INSTRUCTIONS |
1. Print the passage of the article on merging datasets with different timescales, starting at "Skip to content" and ending at "different time scales.", word for word.
2. Carry on the article about merging datasets with different timescales from the point where it stops.

TEXT FOR ANALYSIS |
-- Opening Marker --
Skip to content

The Data Scientist

How can you merge datasets with different timescales?

Handling frequency in machine learning

One of the trickiest situations in machine learning is when you have to deal with datasets coming from different time scales.

Frequency in machine learning is for example, that you are handling financial data, and some of the data comes at a monthly frequency (e.g. sales reports), and some other data comes at daily frequency (e.g. stock market prices). How can you create a model which is utilising both pieces of information at the same time?

One solution is to try and create aggregates of the higher frequency features. So, for example, in this case, you can aggregate the daily frequency features on a monthly level using functions like the mean, and the standard deviation. However, this makes you use lose information, and it might be a suboptimal solution.

A better solution can arrive through the use of deep learning.

 

Deep learning for handling data with different frequency

Using deep neural networks it is possible to do this in a very smooth manner. You can create two subnetworks: one network reads the daily data, the other network reads the monthly data. The outputs of the two subnetworks are then joined together, before they are passed in another layer. The code below shows how you could do this for the two datasets we outlined above.

import pandas as pd
from tensorflow import keras
from tensorflow.keras import layers
from tensorflow.keras.layers import *

X_day=pd.read_csv('day_data.csv')
-- Closing Marker --
STORED DATA |
-- Opening Marker --
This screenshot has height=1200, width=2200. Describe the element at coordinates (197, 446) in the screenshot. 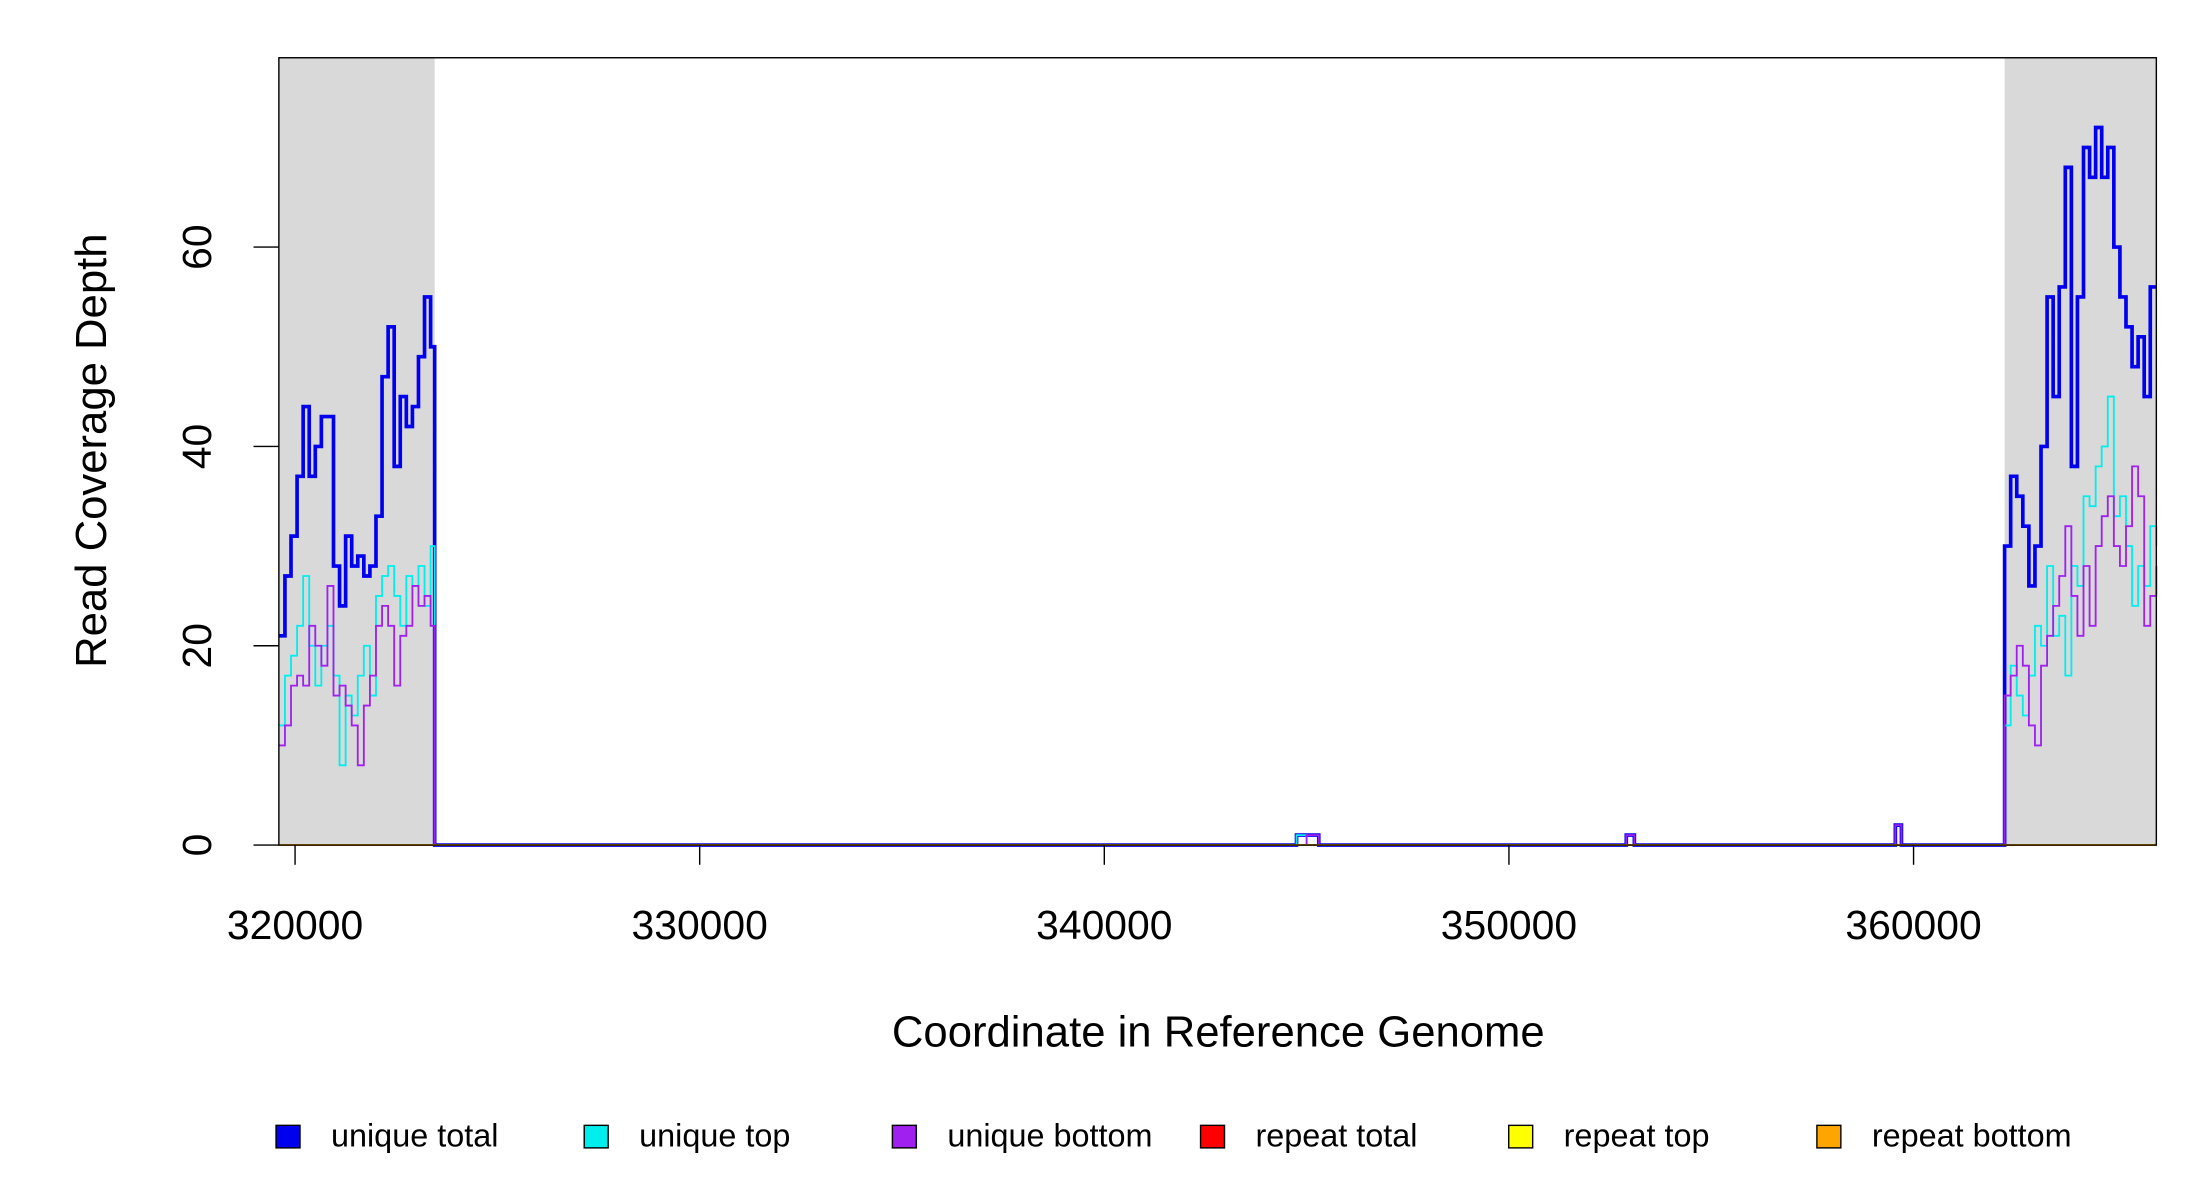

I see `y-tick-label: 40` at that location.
-- Closing Marker --
EXERCISE RESPONSES |
1.
Skip to content

The Data Scientist

How can you merge datasets with different timescales?

Handling frequency in machine learning

One of the trickiest situations in machine learning is when you have to deal with datasets coming from different time scales.

2.
X_month=pd.read_csv('month_data.csv')

day_input = keras.Input(shape=day_X.shape[1:3], name="day_input") 
monthly_input = keras.Input(shape=month_X.shape[1], name="monthly_input")
x1 = LSTM(50)(day_input)
x2 = Dense(num_units,activation='elu')(monthly_input)

merging=Concatenate()([x1,x2])

x = Dense(100,activation='elu')(merging)
x = BatchNormalization()(x)
x = Dropout(0.2)(x)
y = Dense(3,'softmax')(x)

The benefit of using deep learning

The benefit of using deep learning in this case is that you are not losing any information which would have been lost otherwise by aggregating features together. This is done through the use of a layer, like LSTM, GRU or 1d convolution, which can read sequential data. We are simply using a dense layer for the monthly data (processing each month in one batch), and then we can merge the two subnetworks together.

So, make sure to check this trick out next time you are faced with this problem!